▸ **TASKS TO COMPLETE**
1 > List every fee in the proposal described in the solid waste fee summary, with the amount given for each.
2 > Answer these questions from the solid waste fee summary:
(a) Who wrote the opinion?
(b) In what year was the opinion issued?
(c) Which act gave North Carolina counties primary responsibility for solid waste generated within their borders?
3 > Reproduce the passage of the solid waste fee summary starting with "Dwellings and businesses outside municipal pickup" and going on through "the availability fee.".

··· EXCERPT

Can a North Carolina county charge homeowners and businesses two separate annual solid waste fees, one for using the system and one for the system being available?
Plain-English summary
Pender County asked the AG's office whether a proposed solid waste fee ordinance fit within G.S. § 153A-292(b). The proposal had three pieces. First, an annual $90 "user fee" charged on dwellings and businesses that did not have a recognized collection service, applying both in unincorporated areas and inside municipalities that lacked their own pickup. Second, an annual $30 "availability fee" charged on dwellings and businesses outside municipalities that did use a recognized collection service. Third, an existing $54-per-ton tipping fee paid at the county landfill itself, levied on private and municipal haulers when they brought waste to the disposal site.
Assistant AG Nancy E. Scott and Chief Counsel John R. McArthur wrote that the structure was permissible under § 153A-292(b), provided the fees did not exceed the county's actual costs of providing and operating its solid waste facilities. They walked through which categories of property could be charged which fee.
Dwellings and businesses inside municipalities that ran their own collection programs were off the hook for both county fees, because the municipalities were already delivering the full chain of waste handling, recycling, and transport to the landfill, and the municipalities themselves paid the per-ton tipping fee at the landfill. Charging those residents a separate county availability fee on top would be double-billing for the same disposal facility.
Dwellings and businesses outside municipal pickup areas that privately contracted with a recognized collection service paid the county availability fee. The reason: those properties still benefited from the availability of the recycling/convenience center network, even if their household waste itself went to a private hauler. The hauler paid the tipping fee at the landfill for actual disposal, but no one was paying for the recycling/convenience infrastructure unless the resident paid the availability fee.
Dwellings and businesses that had no recognized collection service at all paid the higher $90 user fee, because they were the ones actually using the county's recycling/convenience center network to drop off their own waste.
Two important limits anchored the analysis. First, the total of the user and availability fees could not exceed the costs of providing the facilities. The statute let the county count all costs incidental to handling and disposal, including the recycling, reuse, composting, incineration, and landfill costs identified in G.S. § 130A-309.04(a), but it could not be a profit center. Second, a county could not impose a user fee on a city or on a contractor or resident of a city unless the fee was based on a schedule applied uniformly throughout the county. The uniformity rule prevented selective fee structures targeting one municipality's residents.
Currency note
This opinion was issued in 1993. Subsequent statutory amendments, court decisions, or later AG opinions may have changed the analysis. Treat this page as historical context, not current legal advice. Verify current law before relying on any specific rule, deadline, or remedy mentioned here. The North Carolina solid waste statutes have been substantially restructured since 1993 and the cross-references in this opinion (G.S. § 153A-292, § 130A-309.04) have been amended multiple times.
Background and statutory framework
The 1989 Solid Waste Management Act gave North Carolina counties the primary responsibility for handling solid waste generated within their borders. To pay for that work, the General Assembly added G.S. § 153A-292(b), authorizing two distinct types of charges: a use fee tied to actual use of a county facility, and an availability fee tied to the property's eligibility to use the facility. Both fees were capped at cost recovery.

······
··· GIVEN ENTRIES

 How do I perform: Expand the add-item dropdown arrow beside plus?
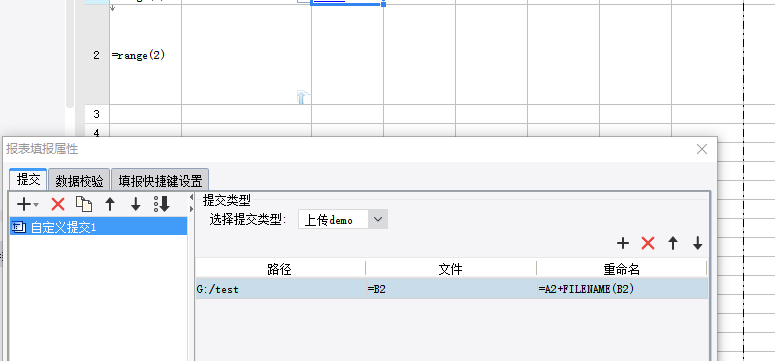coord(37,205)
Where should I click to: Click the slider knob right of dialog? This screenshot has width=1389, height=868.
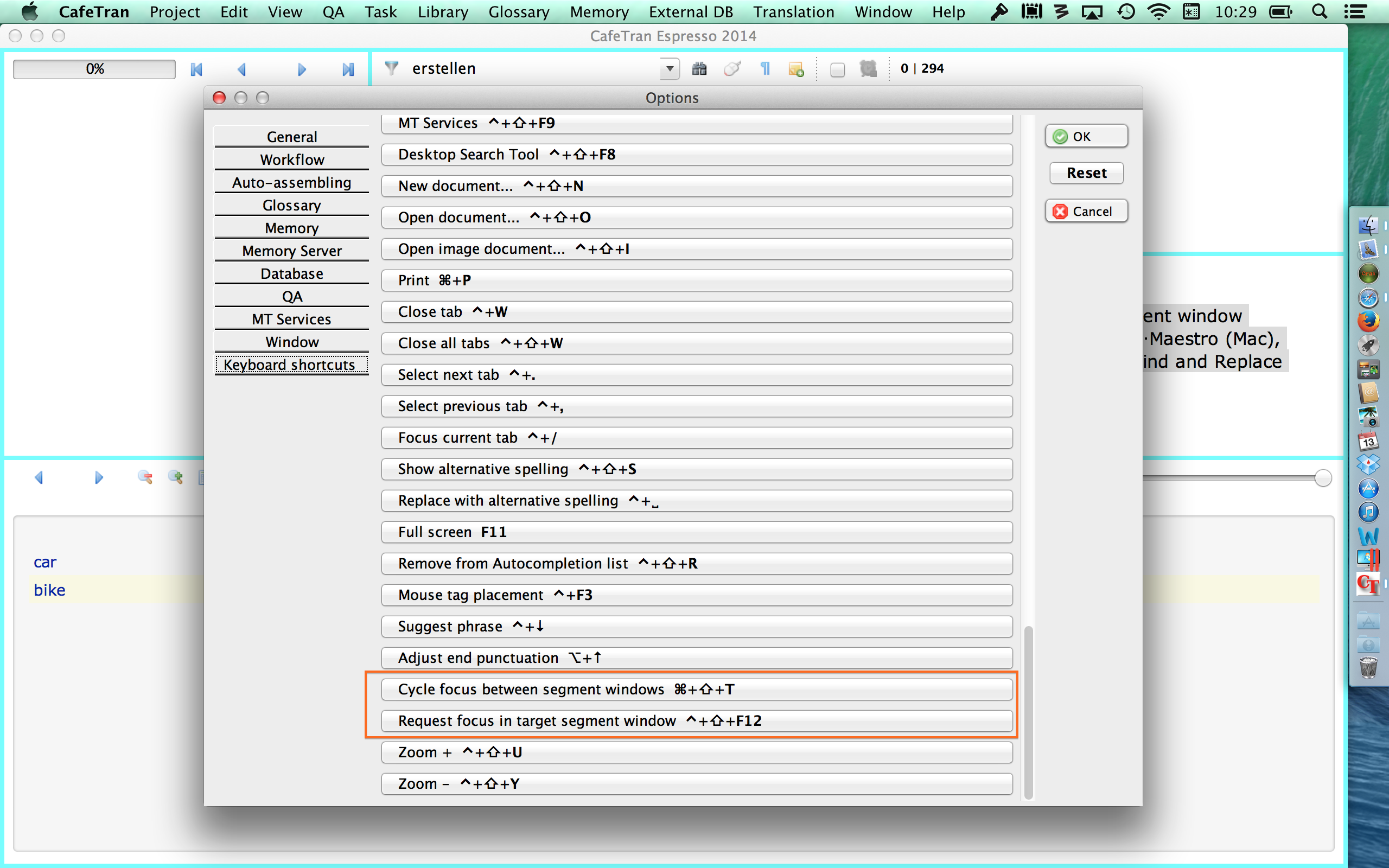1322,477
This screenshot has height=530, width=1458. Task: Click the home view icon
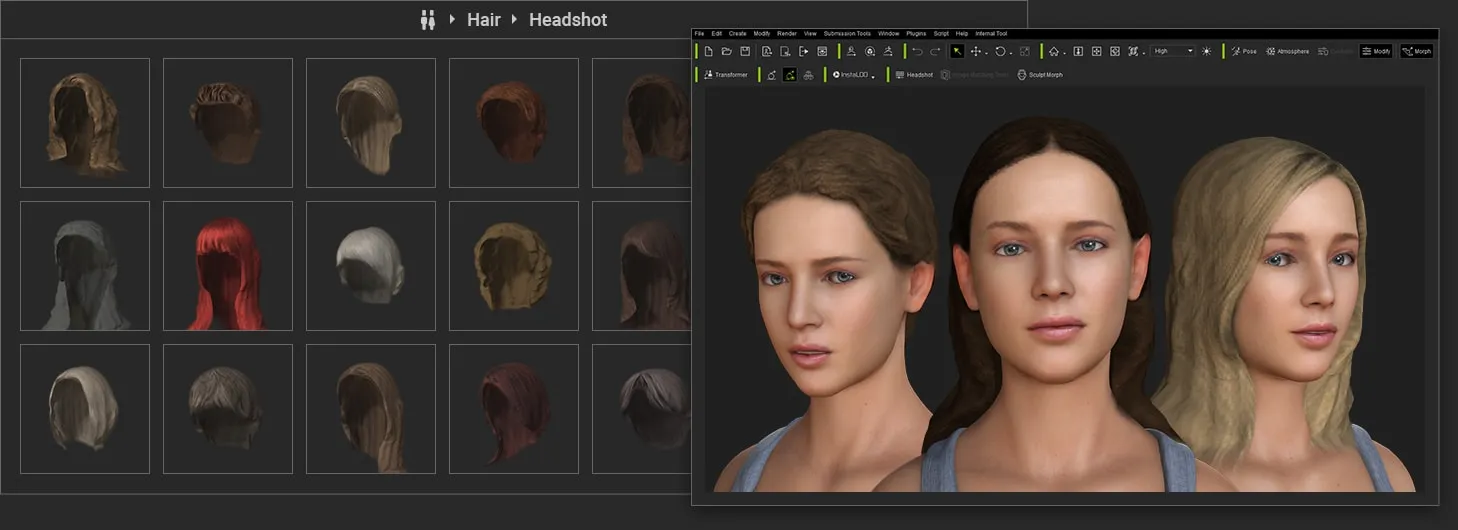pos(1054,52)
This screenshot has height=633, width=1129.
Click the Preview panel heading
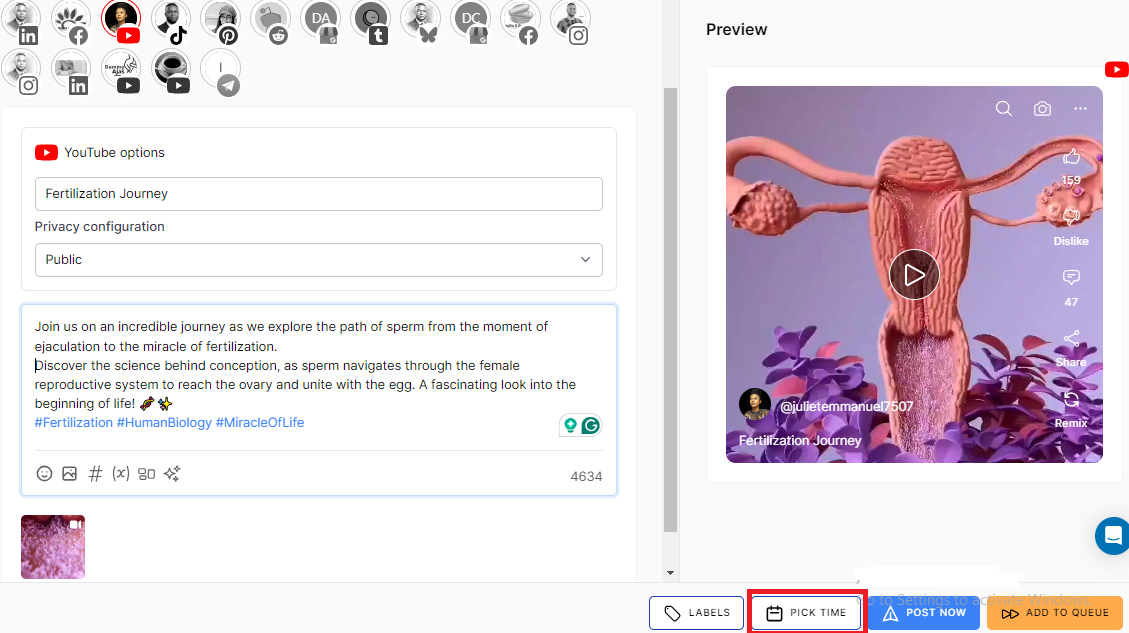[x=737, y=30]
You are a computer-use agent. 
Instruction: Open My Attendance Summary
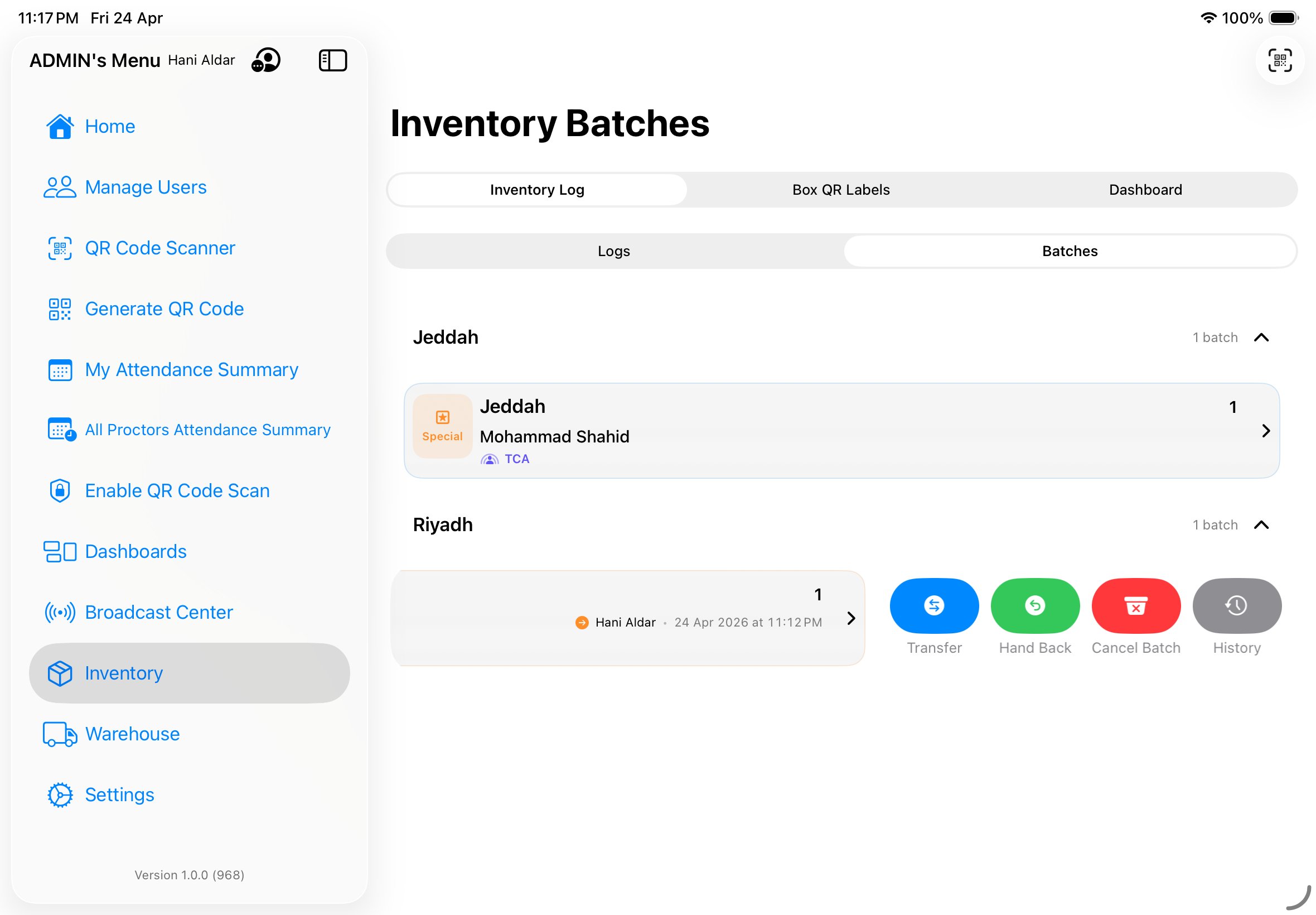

······

▸ **SOLUTIONS TO THE EXERCISE**
1 >
- User fee: $90 per year
- Availability fee: $30 per year
- Tipping fee: $54 per ton

2 >
(a) Assistant AG Nancy E. Scott and Chief Counsel John R. McArthur
(b) 1993
(c) The 1989 Solid Waste Management Act

3 >
Dwellings and businesses outside municipal pickup areas that privately contracted with a recognized collection service paid the county availability fee. The reason: those properties still benefited from the availability of the recycling/convenience center network, even if their household waste itself went to a private hauler. The hauler paid the tipping fee at the landfill for actual disposal, but no one was paying for the recycling/convenience infrastructure unless the resident paid the availability fee.